Şura’ya her saç modelinin yakıştığı bir başka an.
 
Şura ve mavi kanlı ailesine gelirsek, Vtina bütün bölüm "God Save the Queen"modunda takıldı, Nadya kötülüğünden hiçbir şey kaybetmeden yine Kurt Seyit’in karşısındaydı. Bir tek naif Boris çabaladı durdu. Boris’i yakmayın lütfen. Alya ile karşılaştıklarında aralarında bir şey olacak sandım ama galiba Boris İngiltere’ye gidici. Bu arada İngiltere'de neresi? İngiltere’ye gideceksiniz tamam da, böyle bahsedilip durulmaz ki. Koca ada! Şura tam olarak belli olmayan İngiltere yolculuklarından önce de, Vtina’nın "Aptallık etme!" uyarısına rağmen Kurt Seyit’e dönmeyi göze almış, Petito’yu ise tamamen hayatından çıkarmıştı. Bir de bütün bu olayların çeyrek mimarı Ayşe var. Ben Ayşe’yi bir bu bölüm anladım. Evet garip ama anladım. Gerçekten Güzide’ye dediği gibi aşkını içinde yaşasaydı sadece arkasından konuşurdum ama Kurt Seyit ile yatmış gibi izlenim verdi ya Binnaz’a, Ayşe’yi anlamama rağmen ona tekrar kızmaya başladım. Celil, Sabri ile aşk hakkında konuşurken Ayşe ve Güzide’nin donakalmış halleri çok tatlıydı ama. Bekar müşterileri otelin kadınlarını alev alev hale getirdiler ya helal olsun!

Celil, Kurt Seyit’e Güzide ile ilk randevularının Yahya’yı aramak olduğunu anlatırken.
 
Bütün bölüm gözümü almasına rağmen kendisine çok yakıştırdığım kravatıyla Celil, gidip mantık evliliği yapmadan önce rüyalarında Güzide ile Barbara Cartland romanı tadında şeyler yaşadı. Zaten Güzide’nin eli de Celile’nin kapısına gitmeye başladı valla. Kurtuluş Savaşı’nın aksiyonundan sıkılmıştık, bize böyle hareketlenmeler lazımdı. Devamını bekleriz. Kurtuluş Savaşı demişken her devrin adamı Rıza’ya atılan tekmeden çok hoşlandığımı söylemeliyim.

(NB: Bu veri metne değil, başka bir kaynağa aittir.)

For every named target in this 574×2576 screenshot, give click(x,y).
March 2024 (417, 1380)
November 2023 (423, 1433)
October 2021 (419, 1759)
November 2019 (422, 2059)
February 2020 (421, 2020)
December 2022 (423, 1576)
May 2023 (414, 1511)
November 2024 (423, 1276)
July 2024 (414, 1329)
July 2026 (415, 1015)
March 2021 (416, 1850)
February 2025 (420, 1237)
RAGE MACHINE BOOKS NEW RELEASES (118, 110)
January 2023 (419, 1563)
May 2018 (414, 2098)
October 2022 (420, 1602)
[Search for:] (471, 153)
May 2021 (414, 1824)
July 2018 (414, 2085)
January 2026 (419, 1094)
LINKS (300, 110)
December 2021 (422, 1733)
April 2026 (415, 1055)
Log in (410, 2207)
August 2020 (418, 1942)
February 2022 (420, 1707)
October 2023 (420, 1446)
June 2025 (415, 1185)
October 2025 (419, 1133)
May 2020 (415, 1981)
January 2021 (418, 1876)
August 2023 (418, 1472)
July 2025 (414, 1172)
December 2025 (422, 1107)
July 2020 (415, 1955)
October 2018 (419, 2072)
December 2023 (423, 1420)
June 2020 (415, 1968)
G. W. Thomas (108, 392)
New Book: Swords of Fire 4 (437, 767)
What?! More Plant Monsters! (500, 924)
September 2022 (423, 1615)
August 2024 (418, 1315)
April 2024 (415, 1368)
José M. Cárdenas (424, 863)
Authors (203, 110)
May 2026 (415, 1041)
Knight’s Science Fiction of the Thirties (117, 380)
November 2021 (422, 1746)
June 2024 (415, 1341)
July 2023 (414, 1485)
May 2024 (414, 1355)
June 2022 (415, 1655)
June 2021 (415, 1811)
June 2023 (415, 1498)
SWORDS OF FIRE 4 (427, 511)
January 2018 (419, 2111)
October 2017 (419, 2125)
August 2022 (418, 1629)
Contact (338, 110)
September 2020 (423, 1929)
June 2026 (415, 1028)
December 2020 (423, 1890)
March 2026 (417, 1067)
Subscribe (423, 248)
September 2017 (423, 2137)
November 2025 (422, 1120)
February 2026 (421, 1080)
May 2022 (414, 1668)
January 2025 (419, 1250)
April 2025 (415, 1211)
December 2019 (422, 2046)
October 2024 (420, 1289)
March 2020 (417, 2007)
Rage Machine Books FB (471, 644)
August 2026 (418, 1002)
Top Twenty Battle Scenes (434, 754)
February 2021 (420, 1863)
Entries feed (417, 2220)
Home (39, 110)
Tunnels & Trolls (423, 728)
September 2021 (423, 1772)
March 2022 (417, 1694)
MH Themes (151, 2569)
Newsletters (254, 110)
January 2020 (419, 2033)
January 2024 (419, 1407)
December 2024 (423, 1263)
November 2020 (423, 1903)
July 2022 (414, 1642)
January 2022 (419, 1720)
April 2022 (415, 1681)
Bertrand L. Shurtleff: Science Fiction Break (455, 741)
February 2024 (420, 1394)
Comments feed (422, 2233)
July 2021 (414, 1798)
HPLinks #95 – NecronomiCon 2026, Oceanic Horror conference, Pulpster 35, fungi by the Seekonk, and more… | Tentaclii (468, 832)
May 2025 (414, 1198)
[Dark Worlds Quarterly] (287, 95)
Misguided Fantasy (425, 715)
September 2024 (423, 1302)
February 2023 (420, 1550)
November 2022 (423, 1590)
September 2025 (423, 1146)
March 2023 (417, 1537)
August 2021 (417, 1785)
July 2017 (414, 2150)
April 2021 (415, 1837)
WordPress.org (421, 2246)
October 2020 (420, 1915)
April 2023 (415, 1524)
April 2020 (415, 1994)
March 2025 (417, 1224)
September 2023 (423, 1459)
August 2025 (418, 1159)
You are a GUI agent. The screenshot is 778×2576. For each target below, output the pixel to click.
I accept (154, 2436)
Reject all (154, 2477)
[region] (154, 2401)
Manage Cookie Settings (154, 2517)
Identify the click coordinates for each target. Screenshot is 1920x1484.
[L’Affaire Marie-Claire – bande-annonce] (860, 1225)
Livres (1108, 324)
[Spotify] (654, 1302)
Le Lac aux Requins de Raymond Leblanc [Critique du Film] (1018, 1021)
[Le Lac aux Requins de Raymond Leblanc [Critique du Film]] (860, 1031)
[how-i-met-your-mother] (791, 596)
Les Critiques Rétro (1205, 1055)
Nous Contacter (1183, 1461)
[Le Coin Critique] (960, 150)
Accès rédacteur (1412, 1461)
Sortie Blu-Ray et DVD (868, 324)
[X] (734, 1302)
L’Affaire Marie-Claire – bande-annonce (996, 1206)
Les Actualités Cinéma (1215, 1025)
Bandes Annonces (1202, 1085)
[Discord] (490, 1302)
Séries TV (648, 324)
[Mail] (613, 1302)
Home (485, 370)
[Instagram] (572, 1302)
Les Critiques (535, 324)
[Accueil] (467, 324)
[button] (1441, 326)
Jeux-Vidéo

Kurt Seyit de aldı dükkanı oh! Ya Billy sen öyle çapsız insanlarla kankalık yaparsan sonun böyle olur. Haydi Barones ile ortaklığınızı anlıyordum, Petito da bir nebze mantıklıydı(Billy’nin Petito ile kankalığı tamamen hiçbir kötülük yapma fırsatını kaçırmamak içindi) ama Rıza ne ya, Rıza? Neyse Kurt Seyit de Petro’nun kafasını öyle sıkı tutuyor ki her gördüğünde, Mountain’in Prens Oberyn’nin kafasını parçaladığı gibi parçalayacak sandım ama yapmadı. Zaten yakışmaz petekbal’a. Kurt Seyit’e en çok yakışan şey içkicilik. Nasıl güzel olmuş anlatamam. Keşke bir de iyice kafası güzel görsek. Viskileri dikip dikip masalara meze olduğunu düşünsenize? Biraz rahatlamaya ihtiyacı olduğunu da Alya, Yusuf’un evine girerken "Haydi gittiğini göreyim, sen git," falan diyerek OKB olduğundan anladım. Çok zordur haberin olsun Kurt Seyit. Bir kere başladın mı hep yaparsın. İçkiden daha kötüdür valla OKB, azıcık tut kendini.

Kurt Seyit, Şura’ya git dedi de, Şura gidecek mi bilmiyorum. Bu sezonu karlarla açtık, ikinci sezonu da yağmurlarla İngiltere’de açar mıyız belli olmaz. Yazar, Kurt Seyit ile Şura’nın aşkını öyle hayran hayran dinlemese de böyle bilgiler verse iyi olur. Hem ne o öyle insan kendi büyükbabasının, büyükannesine değil de başka bir kadına aşık olmasını öyle dinler mi? Ama belki de Şura’yı bulup öldürmeyi planlıyordur belli olmaz.